なお、講義の大部分は液晶プロジェクターを用いて行うが、必要に応じてプリントの配布も行う。講義内容に対する意見や感想は、直接口頭でまたはメールで受け付けるが、重要と判断した点については授業へ直接反映させるよう努力する。
キーワード
Keywords
組織培養,細胞融合,遺伝子組換え,生殖生理,育種,バイオテクノロジー
教科書・参考書
Textbooks/Reference Books
新版図集植物バイテクの基礎知識/大澤勝次・江面浩著、農文協2005、植物細胞工学入門/駒嶺穆・野村港二編著、学会出版センター1998、植物バイオテクノロジー事典/駒嶺穆ほか編、朝倉書店1990、植物細胞育種入門/平井篤志・内宮浩文・杉浦昌弘編著、1989、植物の組織培養/竹内正幸著、1987、裳華房、植物細胞組織培養:実際・応用・展望/原田宏・駒嶺穆編著、理工学社、1979、夢の植物をつくる/三位正洋著、裳華房、1991(ポピュラーサイエンス)、夢の植物を創る/岡田吉美、東京化学
同人、1994(科学のとびら:22)、植物ゲノム科学辞典/駒嶺穆ほか編、朝倉書店2009、植物育種学辞典/日本育種学会編、培風館2005
評価方法・基準
Evaluation Procedures and Criteria
テストの評点で判定する。
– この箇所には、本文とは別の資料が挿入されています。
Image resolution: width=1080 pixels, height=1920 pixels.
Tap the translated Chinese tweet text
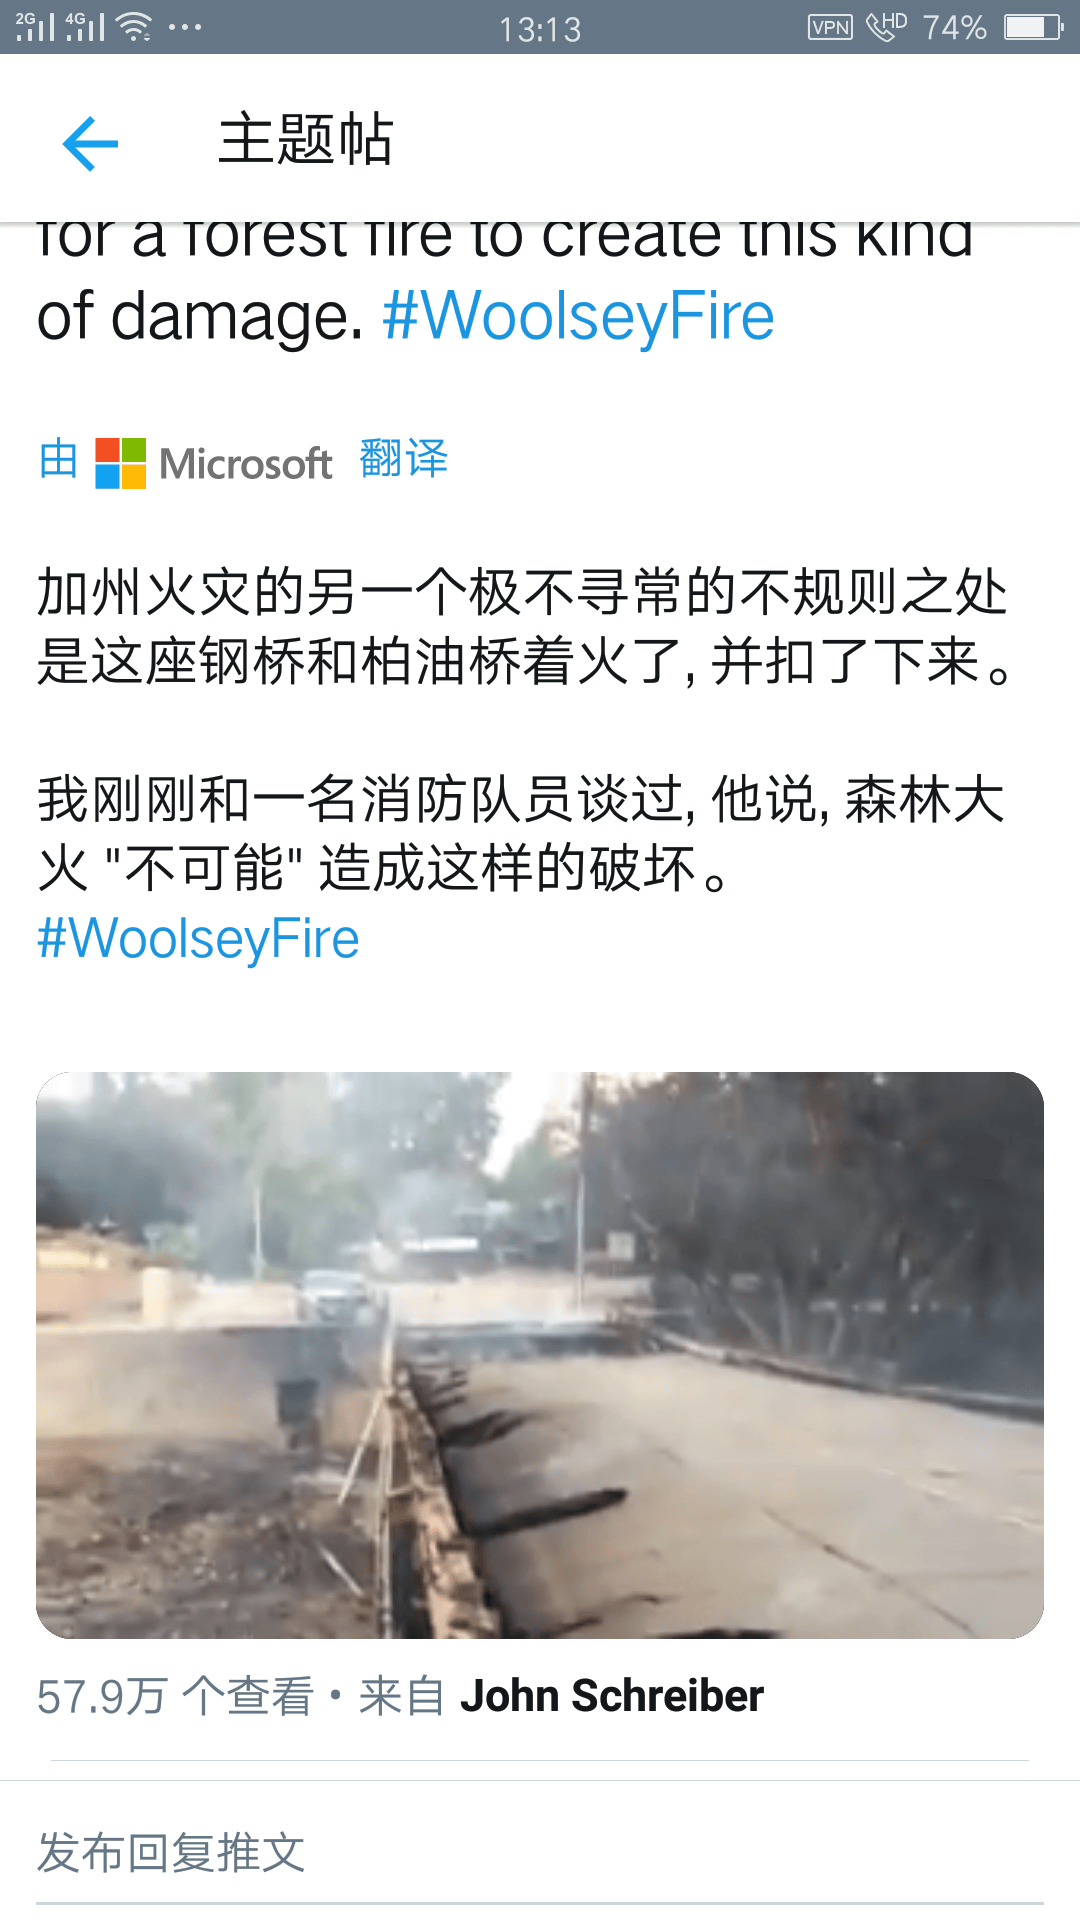click(522, 728)
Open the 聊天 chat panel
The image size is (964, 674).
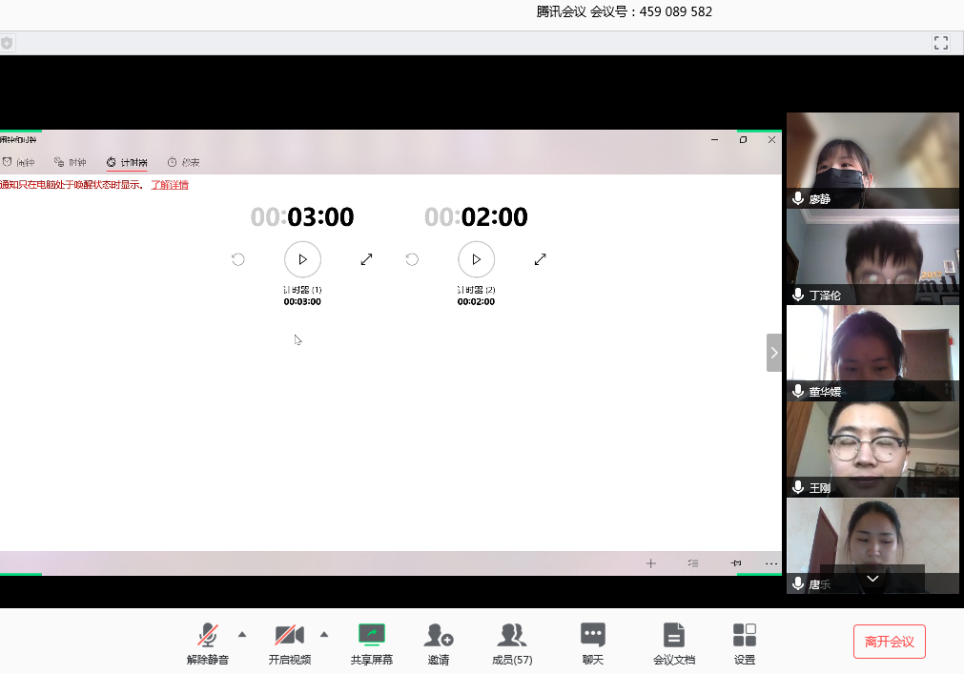[593, 636]
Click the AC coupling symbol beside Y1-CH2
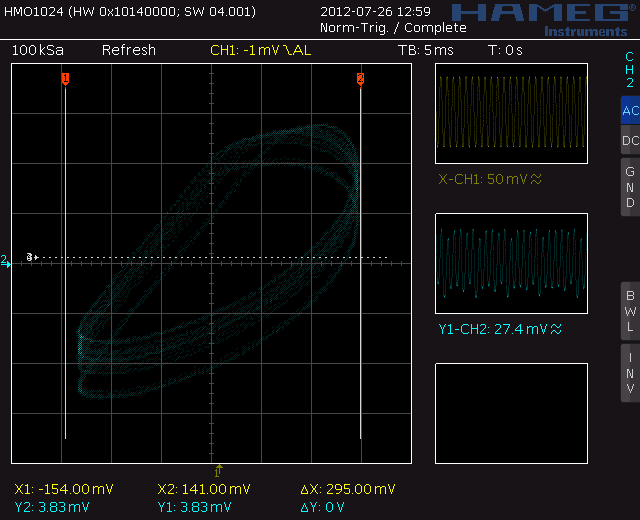 coord(556,328)
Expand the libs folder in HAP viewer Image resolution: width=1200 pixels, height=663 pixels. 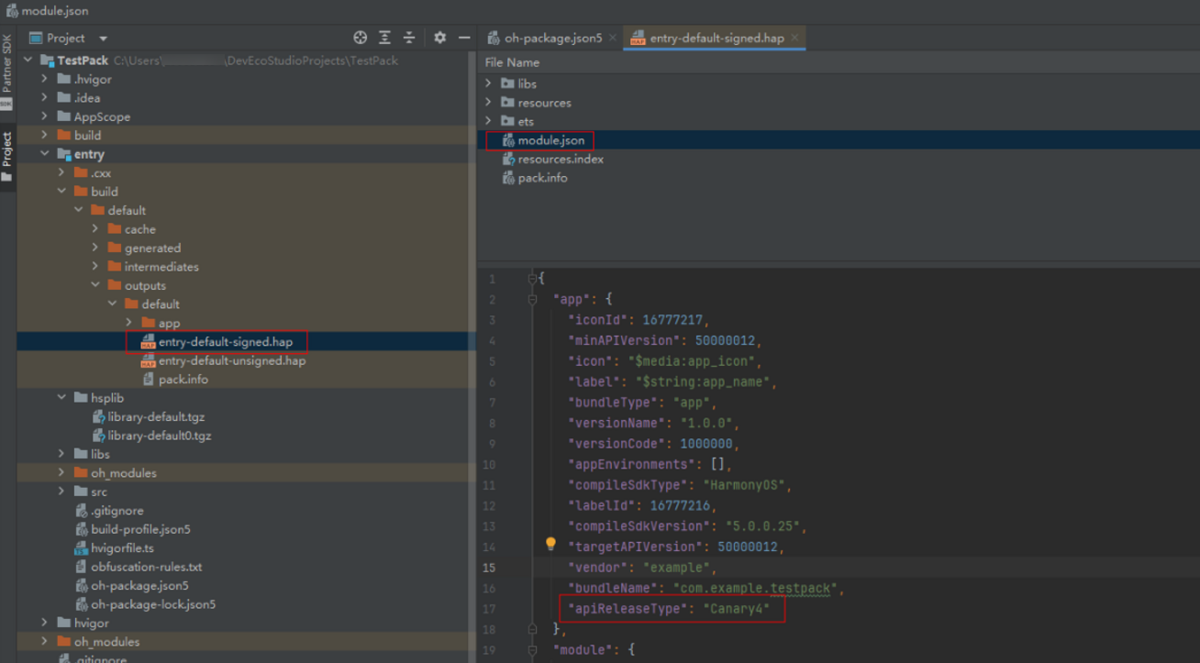point(488,84)
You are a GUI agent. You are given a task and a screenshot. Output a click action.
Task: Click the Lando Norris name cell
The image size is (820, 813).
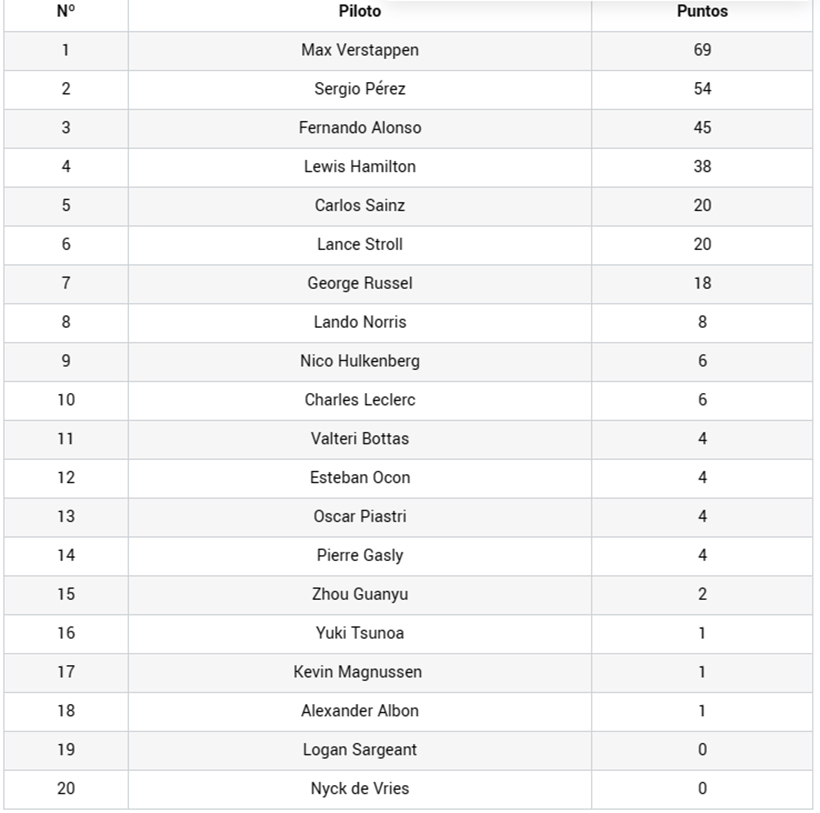click(359, 322)
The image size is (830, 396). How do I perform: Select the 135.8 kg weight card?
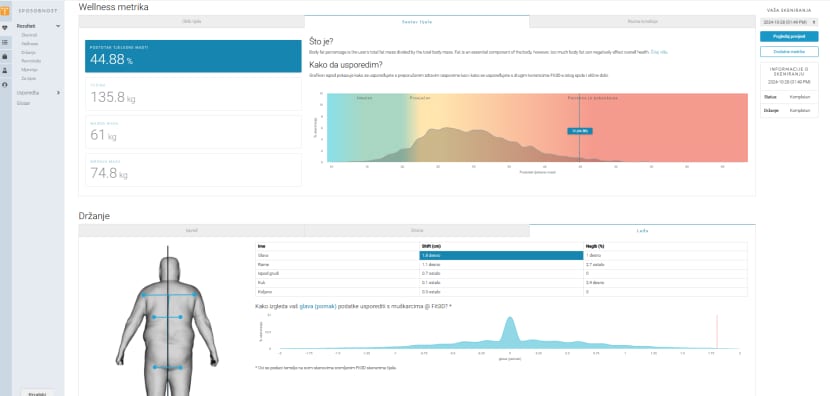click(x=193, y=94)
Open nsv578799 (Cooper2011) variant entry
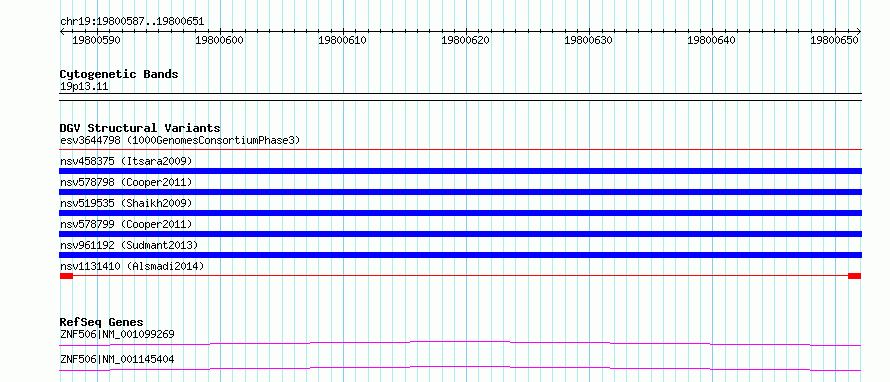The height and width of the screenshot is (382, 890). [x=126, y=224]
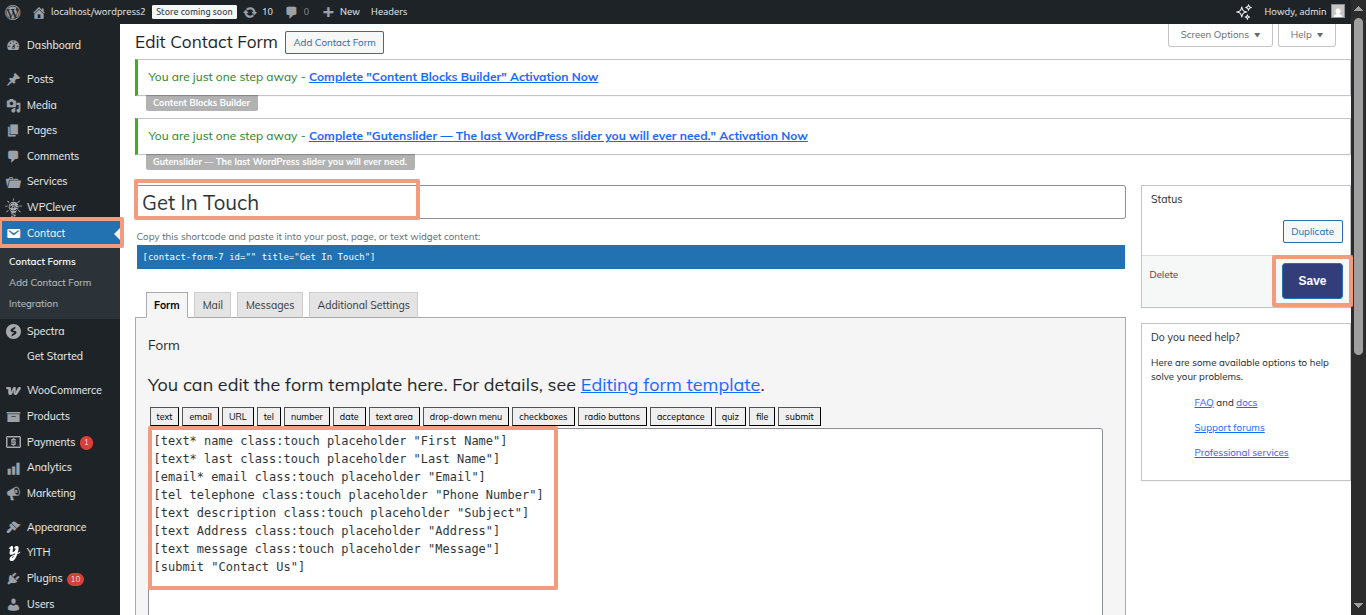This screenshot has width=1366, height=615.
Task: Open the Dashboard icon in sidebar
Action: (x=13, y=45)
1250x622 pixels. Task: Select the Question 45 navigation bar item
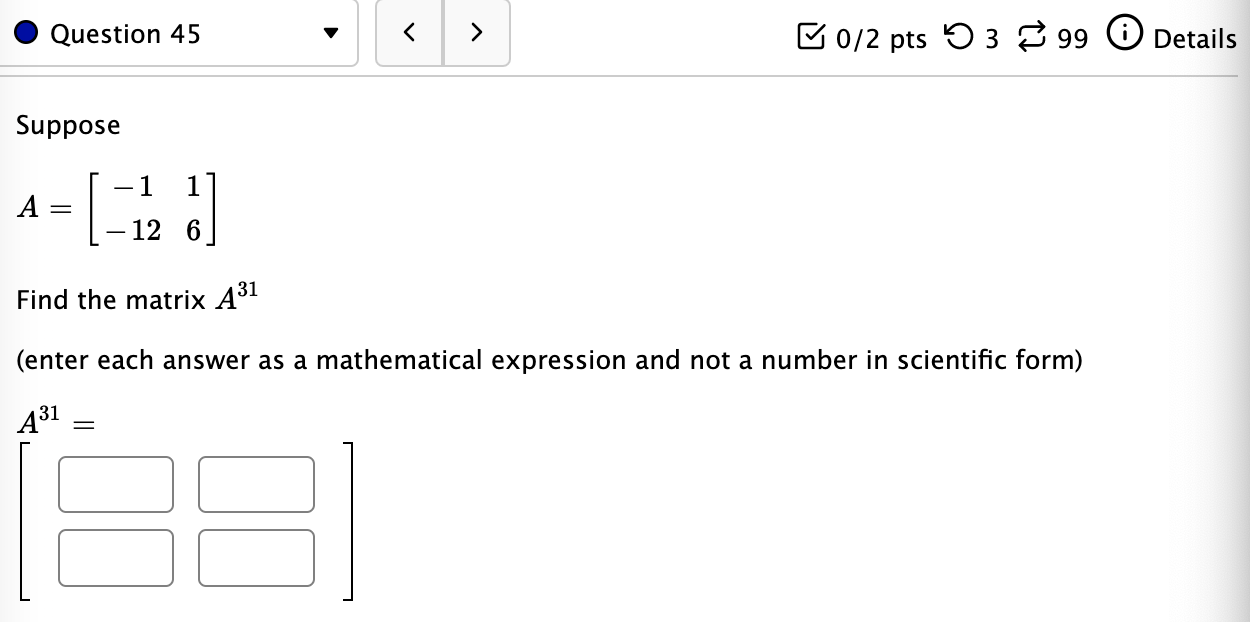(125, 33)

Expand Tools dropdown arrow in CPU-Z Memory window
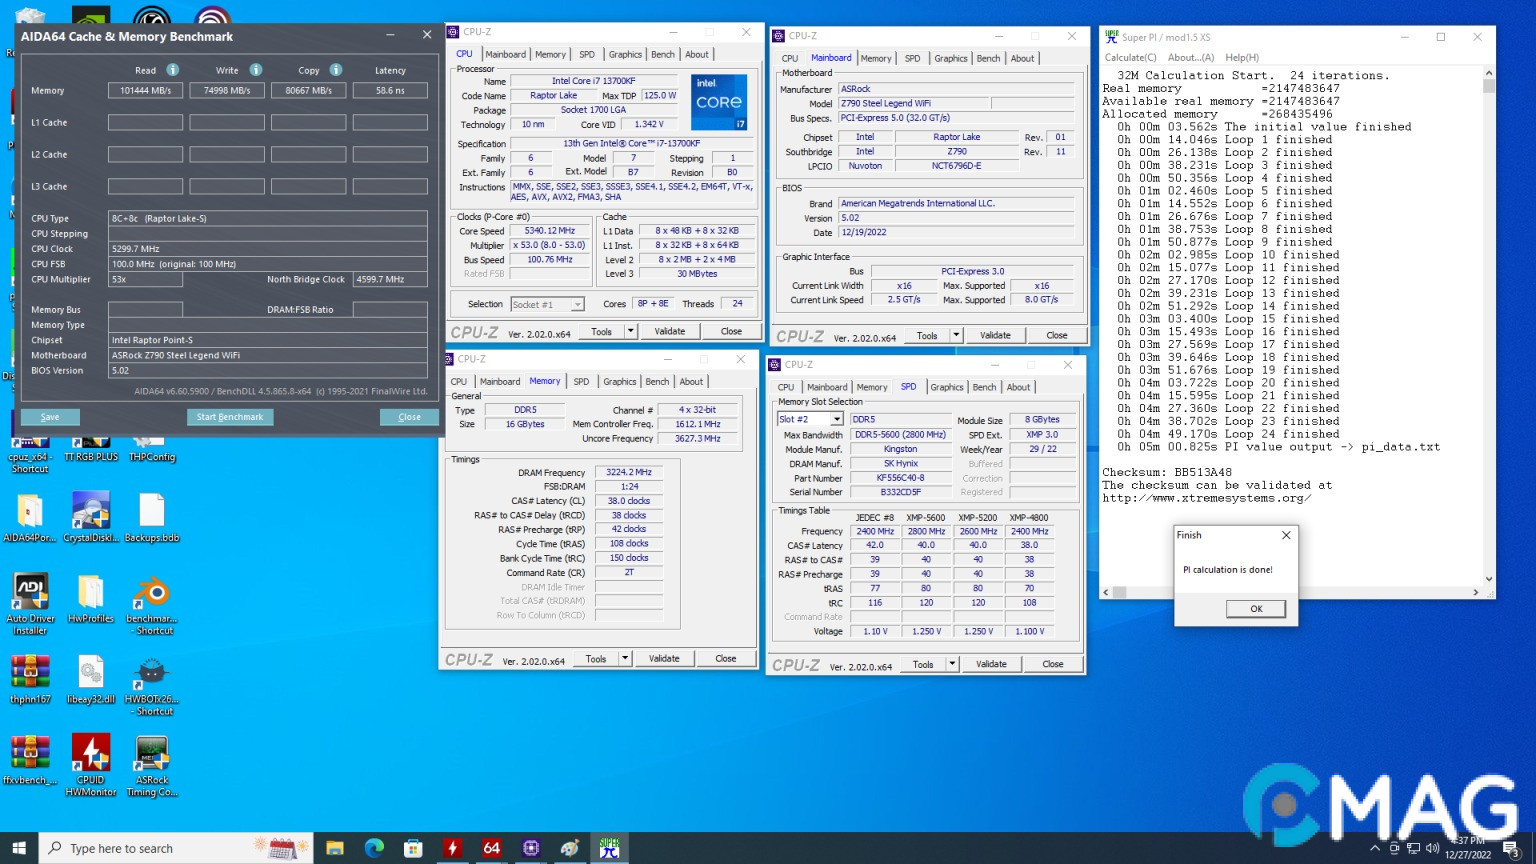click(x=625, y=659)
テストは講義の内容を理解していれば8割程度はとれる問題であるが、一部応用能力をためす問題も出題する予定である。出席は一応確認するが、成績はあくまでテストの評点で判断し、ボーダーラインにある場合は出席率もある程度考慮する。
関連科目
Related Courses
本講義の主目的は育種の手段としてのバイオテクノロジーの応用であるから、育種学を事前に、または同時に学んでおくことが理解を助けるうえで重要である。さらに技術そのものを理解する基礎として、植物遺伝子工学、遺伝学、植物生理学、植物器官機能学などを学んでおく必要がある。
履修要件
Prerequisite
本講義はあくまでも農業技術の一つとして、その応用面を理解してもらうことが主眼である。従って、当然、技術の応用場面である植物生産に直結した分野、すなわち園芸植物講座の諸科目や病理、昆虫、植物栄養などの科目もあわせて履修することが望ましい。
備考
Remarks
本講義には、組換え作物や組換え食品、遺伝子治療、クローン作物、クローン人間など、マスコミで取り上げられる関連する話題が多い。それらの話題にふれる機会があれば、その都度熟読し、理解を深めるとともに、これらの問題に関する自分なりの考えを養って欲しい。